Охотничья избушка была всего в шести-семи километрах от дома. Дорога к ней вела вниз по ручью, и, если лед на запрудах был достаточно прочным, мы шли по льду.
Шесть километров! Я мог дойти туда на снегоступах по хорошему снегу за полтора часа, но, чтобы добраться туда с гружеными санями, мне потребовалось целых три дня. Я выехал из дома на рассвете верхом и гнал впереди себя лошадей в упряжи, но не запряженных в сани. Они просто прокладывали путь. Передние ноги лошадей были забинтованы холстом так же основательно, как капканы, которыми мы отлавливали бобров. Без повязок они поранили бы ноги о снежную корку и в километре от дома погибли бы от потери крови.
Еще в конце октября я убил лося невдалеке от избушки. Разделав тушу и погрузив мясо на лошадей, я разбросал отравленные приманки возле внутренностей и прочих остатков туши, предполагая, что волки или койоты придут туда поесть. Вот почему меня теперь так тянуло к избушке: у меня теплилась надежда, что, может быть, острый голод заставил Волка прийти к останкам лося и, когда он рыскал по снегу, он по ошибке проглотил одну из приманок.

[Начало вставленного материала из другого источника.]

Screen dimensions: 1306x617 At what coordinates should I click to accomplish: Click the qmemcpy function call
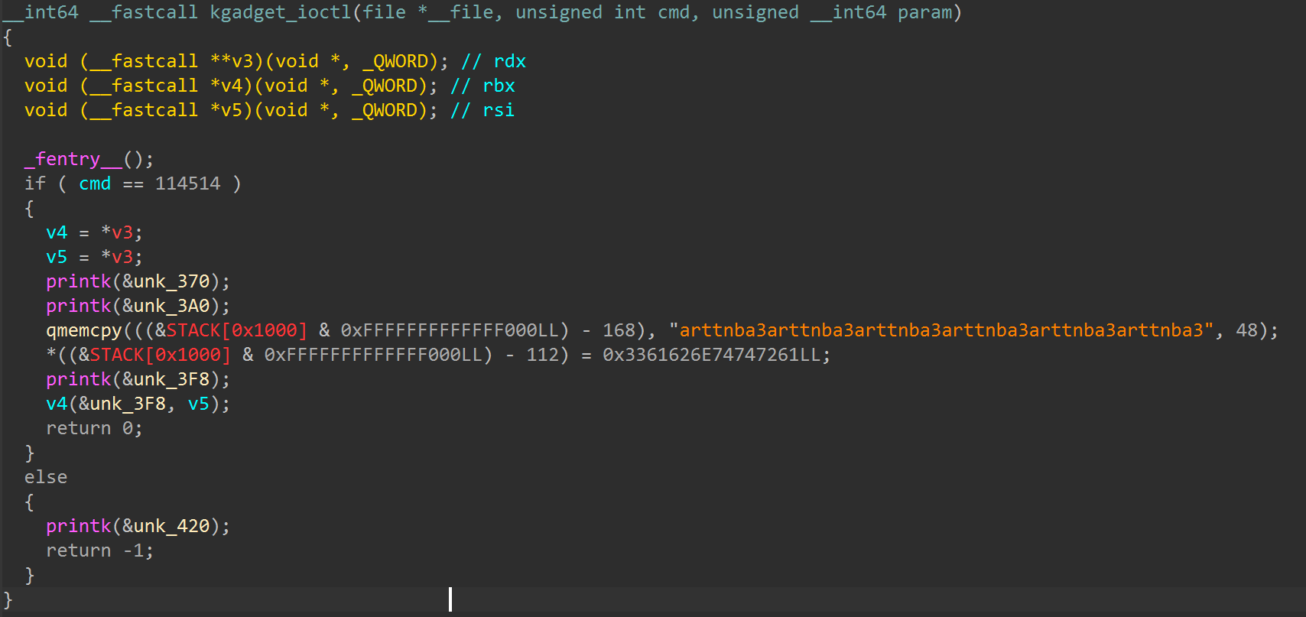(83, 330)
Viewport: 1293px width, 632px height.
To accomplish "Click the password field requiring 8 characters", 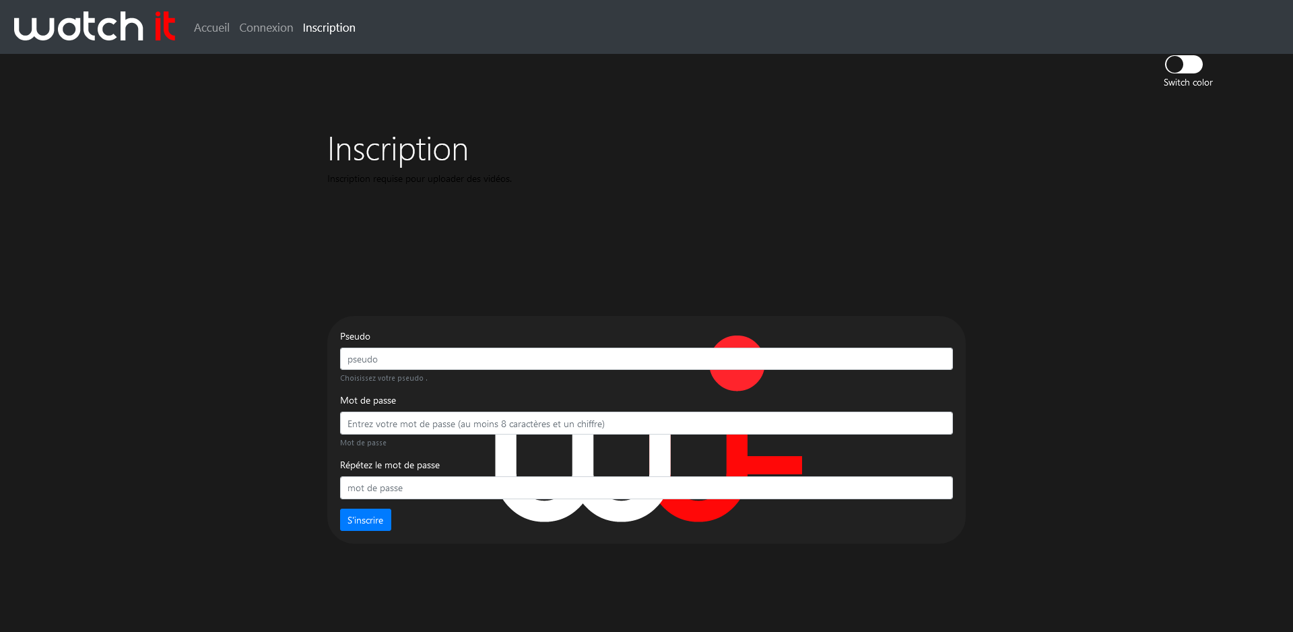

В ту ночь погода была на моей стороне. Наст припорошило сверху слоем снега около сантиметра, и все следы были ясно видны. Я знал, что выслеживать добычу на снегоступах будет гораздо легче, чем верхом, и поэтому смазал ремни лыж жиром койота, сунул в карман бутерброды с олениной, приготовленные Лилиан, и пошел в лес с ружьем в руках, подогреваемый надеждой. Наст под лыжами был крепким, как устоявшийся цемент, и я продвигался скоростью не менее пяти километров в час.
Приближаясь к останкам лося, я немного замедлил шаг, так как мне стали попадаться следы койотов. Множество следов. От внутренностей почти ничего не осталось. Койоты выкопали их из снега и съели. Я не стал тратить время, осматривая мертвых койотов. Приблизительно в сотне метров от этого места была голая возвышенность, на вершине которой росла огромная одинокая пихта. Я знал, что волки любят устраиваться на лежку в местах, откуда они могут видеть все, что происходит вокруг. Итак, я пошел туда.
Я был уже почти на вершине, когда вдруг увидел след и остановился. Это не был след койота.
Волк! К этому времени я знал его следы так же хорошо, как следы своей верховой лошади. И вот передо мной был след Волка, который похищал у меня моих бобров. Волка, который убил бесчисленное множество лосей и оленей, Волка, который грабил наши капканы каждый раз, когда натыкался на них. Он лежал у подножия дерева достаточно долго, чтобы тепло его тела могло растопить наст. Он точно знал, где находятся внутренности лося, но он не подошел к ним ближе чем на сто метров. О, он был очень хитер, он никогда не доверял добыче, которую не убил только что сам!
Я обошел холм и увидел его следы, уходящие к северу. Он прошел вдоль Низины, прошел через ельник, такой же густой, как мех рыси, взобрался на мрачную голую гряду, спустился на противоположную сторону и внезапно резко повернул к востоку, в редкий сосняк; здесь он вдруг остановился и присел на снегу.
Метрах в пятидесяти впереди меня по снегу пробирался одинокий олень. По обеим сторонам его следа виднелись тонкие полоски крови. Я остановился и сказал себе: «Это олень поранил ноги о наст».